* [Fragment]
****************
Afdeling 2.13. Beperking van uitbreiding van brand
§ 2.13.1. Nieuwbouw
Artikel 2.103
1.
Een te bouwen bouwwerk is zodanig dat de uitbreiding van brand voldoende wordt beperkt.
2.
Voorzover voor een gebruiksfunctie in tabel 2.103 voorschriften zijn aangewezen, wordt voor die gebruiksfunctie aan de in het eerste lid gestelde eis voldaan door toepassing van die voorschriften.
Artikel 2.104
1.
Een besloten ruimte ligt in een brandcompartiment. Dit geldt niet voor een toiletruimte, een badruimte, een meterruimte en een opstelplaats voor een verbrandingstoestel niet gelegen in een stookruimte als bedoeld in artikel 4.88, vierde en vijfde lid, en een liftschacht die wat betreft de klasse van de brandvoortplanting en de mate van rookproductie voldoet aan de eisen van een brand- en rookvrije vluchtroute.
2.
Onverminderd het eerste lid, liggen een technische ruimte met een gebruiksoppervlakte van meer dan 50 m², een ruimte voor de opslag van bij ministeriële regeling aangegeven brandbare, brandbevorderende of bij brand gevaar opleverende stoffen en een stookruimte als bedoeld in artikel 4.88, vierde en vijfde lid, in een brandcompartiment.
3.
In afwijking van het eerste lid, ligt een ruimte waardoor een brand- en rookvrije vluchtroute voert, niet in een brandcompartiment.
4.
Een niet besloten verblijfsgebied ligt in een brandcompartiment.
5.
Het eerste en vierde lid zijn niet van toepassing op een gebruiksfunctie met een gebruiksoppervlakte van niet meer dan 1 000 m² en met een volgens NEN 6090 bepaalde vuurbelasting van ten hoogste 500 MJ/m².
****************
* [Opdracht] Neem het bovenstaande fragment over de beperking van uitbreiding van brand volledig en woordelijk over.

* [Getoonde gegevens]
****************
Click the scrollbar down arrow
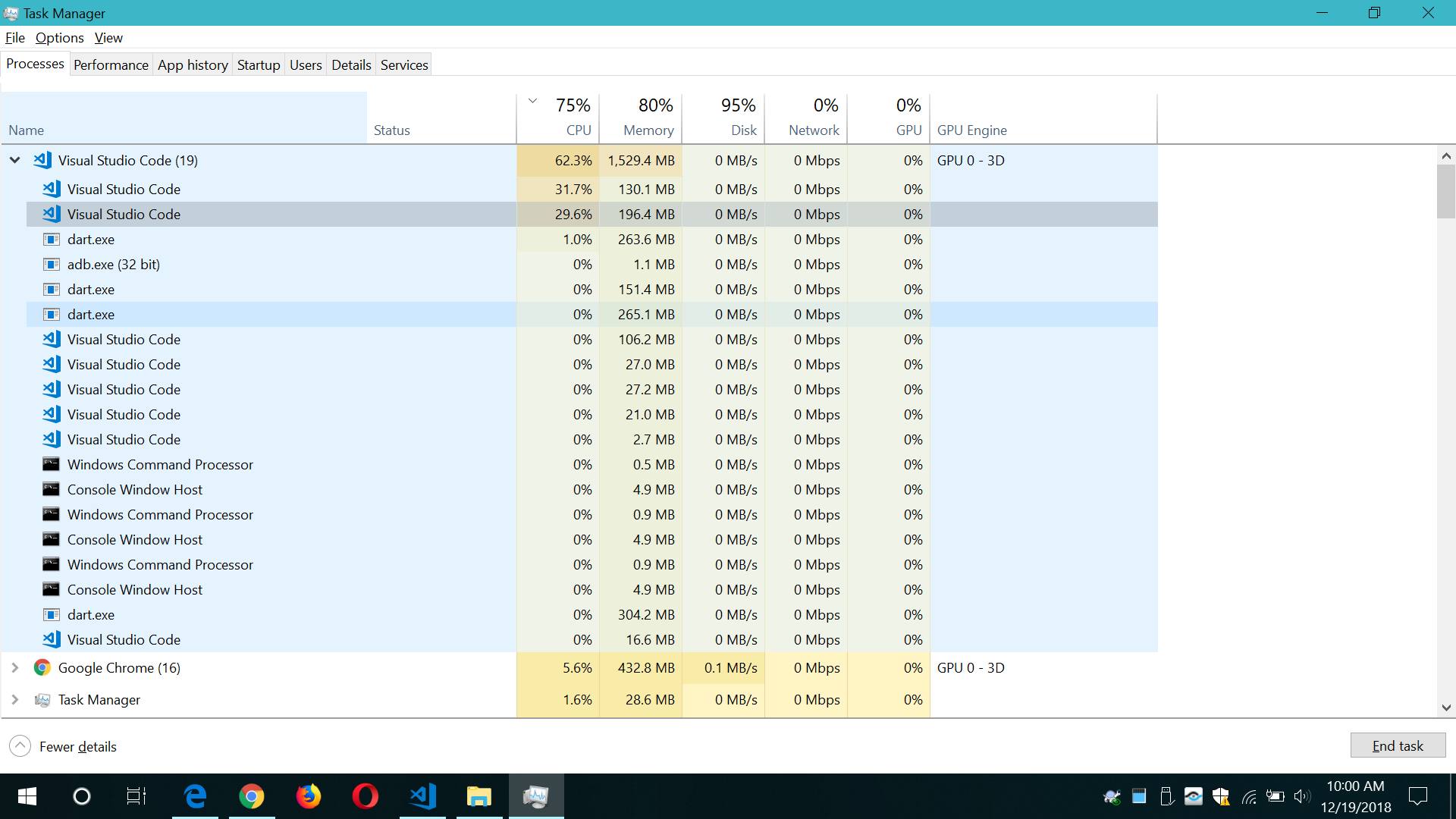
****************
* [Uitwerking]
Afdeling 2.13. Beperking van uitbreiding van brand
§ 2.13.1. Nieuwbouw
Artikel 2.103
1.
Een te bouwen bouwwerk is zodanig dat de uitbreiding van brand voldoende wordt beperkt.
2.
Voorzover voor een gebruiksfunctie in tabel 2.103 voorschriften zijn aangewezen, wordt voor die gebruiksfunctie aan de in het eerste lid gestelde eis voldaan door toepassing van die voorschriften.
Artikel 2.104
1.
Een besloten ruimte ligt in een brandcompartiment. Dit geldt niet voor een toiletruimte, een badruimte, een meterruimte en een opstelplaats voor een verbrandingstoestel niet gelegen in een stookruimte als bedoeld in artikel 4.88, vierde en vijfde lid, en een liftschacht die wat betreft de klasse van de brandvoortplanting en de mate van rookproductie voldoet aan de eisen van een brand- en rookvrije vluchtroute.
2.
Onverminderd het eerste lid, liggen een technische ruimte met een gebruiksoppervlakte van meer dan 50 m², een ruimte voor de opslag van bij ministeriële regeling aangegeven brandbare, brandbevorderende of bij brand gevaar opleverende stoffen en een stookruimte als bedoeld in artikel 4.88, vierde en vijfde lid, in een brandcompartiment.
3.
In afwijking van het eerste lid, ligt een ruimte waardoor een brand- en rookvrije vluchtroute voert, niet in een brandcompartiment.
4.
Een niet besloten verblijfsgebied ligt in een brandcompartiment.
5.
Het eerste en vierde lid zijn niet van toepassing op een gebruiksfunctie met een gebruiksoppervlakte van niet meer dan 1 000 m² en met een volgens NEN 6090 bepaalde vuurbelasting van ten hoogste 500 MJ/m².